Journey

Discovering Joy in the Pressing

“Your words were found, and I ate them, and your words became to me a joy and the delight of my heart, for I am called by your name, O LORD, God of hosts.”

Jeremiah 15:16

Do you remember joy? Do you remember the last time you felt an overwhelming sense of delight, anticipation, and confidence in what you were hoping for? When I think of joy, I remember the sense of excitement that left me sleepless on Christmas Eve waiting for dawn, a slide down a long snowy hill moving faster and faster until the inevitable bail, or being launched into the water by my father on a hot summer day. Joy, to be delighted, full of anticipatory hope and gladness. The prophet Jeremiah associates joy with the excitement of a wedding ceremony. Jeremiah 33:11 (NIV), ” the sounds of joy and gladness, the voices of the bride and the bridegroom”. Who would not want to live like this, full of joy?

Joy for me was a long time in coming. A wait long enough to make me wonder that perhaps it was not my gift to have, but I wanted it. Webster’s dictionary defines joy as…wait for it…”a feeling of happiness that comes from success, good fortune, or a sense of well-being”. The dictionary authors have perhaps sold it short.

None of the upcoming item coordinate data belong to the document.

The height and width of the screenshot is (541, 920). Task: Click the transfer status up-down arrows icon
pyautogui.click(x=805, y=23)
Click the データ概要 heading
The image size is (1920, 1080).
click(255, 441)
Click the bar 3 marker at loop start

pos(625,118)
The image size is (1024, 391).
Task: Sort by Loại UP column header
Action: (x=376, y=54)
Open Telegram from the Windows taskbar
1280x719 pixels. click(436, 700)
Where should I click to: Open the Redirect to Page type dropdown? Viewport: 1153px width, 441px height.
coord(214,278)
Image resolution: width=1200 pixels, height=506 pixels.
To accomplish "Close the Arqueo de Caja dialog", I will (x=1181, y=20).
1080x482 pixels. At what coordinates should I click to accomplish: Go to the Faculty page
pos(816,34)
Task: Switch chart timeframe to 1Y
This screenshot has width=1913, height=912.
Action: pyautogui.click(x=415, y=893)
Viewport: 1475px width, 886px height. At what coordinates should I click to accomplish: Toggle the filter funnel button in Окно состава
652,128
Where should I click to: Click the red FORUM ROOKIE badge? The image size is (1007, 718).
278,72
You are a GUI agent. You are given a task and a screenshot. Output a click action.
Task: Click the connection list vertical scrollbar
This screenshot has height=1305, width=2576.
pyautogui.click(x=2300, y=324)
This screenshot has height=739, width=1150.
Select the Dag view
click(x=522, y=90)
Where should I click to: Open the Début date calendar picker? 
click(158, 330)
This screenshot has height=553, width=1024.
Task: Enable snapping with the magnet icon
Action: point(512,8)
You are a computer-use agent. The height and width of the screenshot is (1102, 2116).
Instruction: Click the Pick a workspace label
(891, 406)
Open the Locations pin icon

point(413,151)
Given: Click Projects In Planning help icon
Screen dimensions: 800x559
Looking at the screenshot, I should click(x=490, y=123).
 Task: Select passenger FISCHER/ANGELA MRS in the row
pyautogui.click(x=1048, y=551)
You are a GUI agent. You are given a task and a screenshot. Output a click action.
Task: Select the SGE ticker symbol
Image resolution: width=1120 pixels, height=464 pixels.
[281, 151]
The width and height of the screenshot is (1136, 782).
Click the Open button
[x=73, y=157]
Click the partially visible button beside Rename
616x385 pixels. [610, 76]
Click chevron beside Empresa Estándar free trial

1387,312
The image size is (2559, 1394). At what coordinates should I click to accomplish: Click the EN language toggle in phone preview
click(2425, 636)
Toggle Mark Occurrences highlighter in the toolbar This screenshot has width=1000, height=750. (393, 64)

Actually, the definition is slightly depressing. I have success, it has not brought me joy. I have good fortune, it has not brought me joy. I have a strong sense of well-being, this is not joy, not the joy that is described by Jeremiah or by a young child about to meet their Christmas morning.

God’s word sets an unexpected pattern for finding joy, a different way. It directs us to count joy in trials (James 1:2-3). It shows us that Jesus walked the road to the cross for the joy that was set before Him (Hebrews 12:2). Jeremiah 15:16 (ESV) reads, “Your words were found, and I ate them, and your words became to me a joy and the delight in my heart”. It is a lovely verse. One can imagine King David praising the LORD with these words in a royal garden, filled with beautiful things and beautiful people. But that is not the scene. This verse is contained within a passage where just a few verses earlier (v. 10) the prophet Jeremiah cries, “Woe is me, my mother, that you bore me, a man of strife and contention to the whole land! I have not lent, nor have I borrowed, yet all of them curse me”. Jeremiah was chosen by God to deliver horrific news to the people of God regarding their future. And in the middle of this he declares, “your words became to me a joy and the delight of my heart”. How did he do that? How did Jeremiah find joy in such a dark set of circumstances?

Jeremiah chose to walk the path purposed for him, knowing he was serving a sovereign God. He struggles with this choice, recorded earlier in the book, but he chooses none the less to surrender to it. Jesus chose to walk the path purposed for him, knowing he was part of the biggest plan. His struggle with the plan is documented in Matthew 26, but he surrenders to it. The Apostle Paul too, knew joy in the midst of much suffering. He again, chose to walk the path set before him, confident in the One who set the path. It is a repeat story, in the scriptures, and in the lives of Christ followers. Those who know authentic joy walk confidently under the knowledge that their God is who He says He is, sovereign, faithful, able and paying attention. Joy comes from surrendering my plans for His (He is a much better planner anyway).

I have joy, finally. Webster does sell it short. Pure sweetness, that is joy. How does it find me, this gift? Or how do I find it? It does not come from searching for success, good fortune or a sense of well being. It comes from gratitude and faith when all seems to oppose what I have planned, hoped, dreamed and prayed for. It comes from laughing in the face of yet another difficult thing stacking on the pile of difficult things, knowing with certainty that a God who is able to set the planet with a thought, chooses to take me through the fires of life rather than take me around them. It comes from clinging to scripture promises that declare the testing of my faith produces endurance (James 1:3), and endurance is necessary to lead me to hope (Roman 5:4-5). Mostly it comes from knowing who my Heavenly Father is. Turns out, joy is mine for the choosing.


“I call it Joy, which is here a technical term and must be sharply distinguished both from Happiness and Pleasure. Joy (in my sense) has indeed one characteristic, and only one in common with them; the fact that anyone who has experienced it will want it again. Apart from that, and considered only in its quality, it might almost equally well be called a particular kind of unhappiness or grief. But then it is the kind we want. I doubt whether anyone who has tasted of it would ever, if both were in his power, exchange it for all the pleasures in the world.”

— CS Lewis, Surprised by Joy

4 Comments

  • Rick Straley

    Beautiful. Well done. Expresses a heartfelt, experiential, and biblical understanding of joy.
    Joy that springs forth from tribulation.
    I love the word “delight”. It has a twinkle to it that exudes JOY.

  • Kathy P

    Beautifully said, Amy! I have also learned that we need to choose joy based on God’s word and his promises, and the feeling ultimately catches up!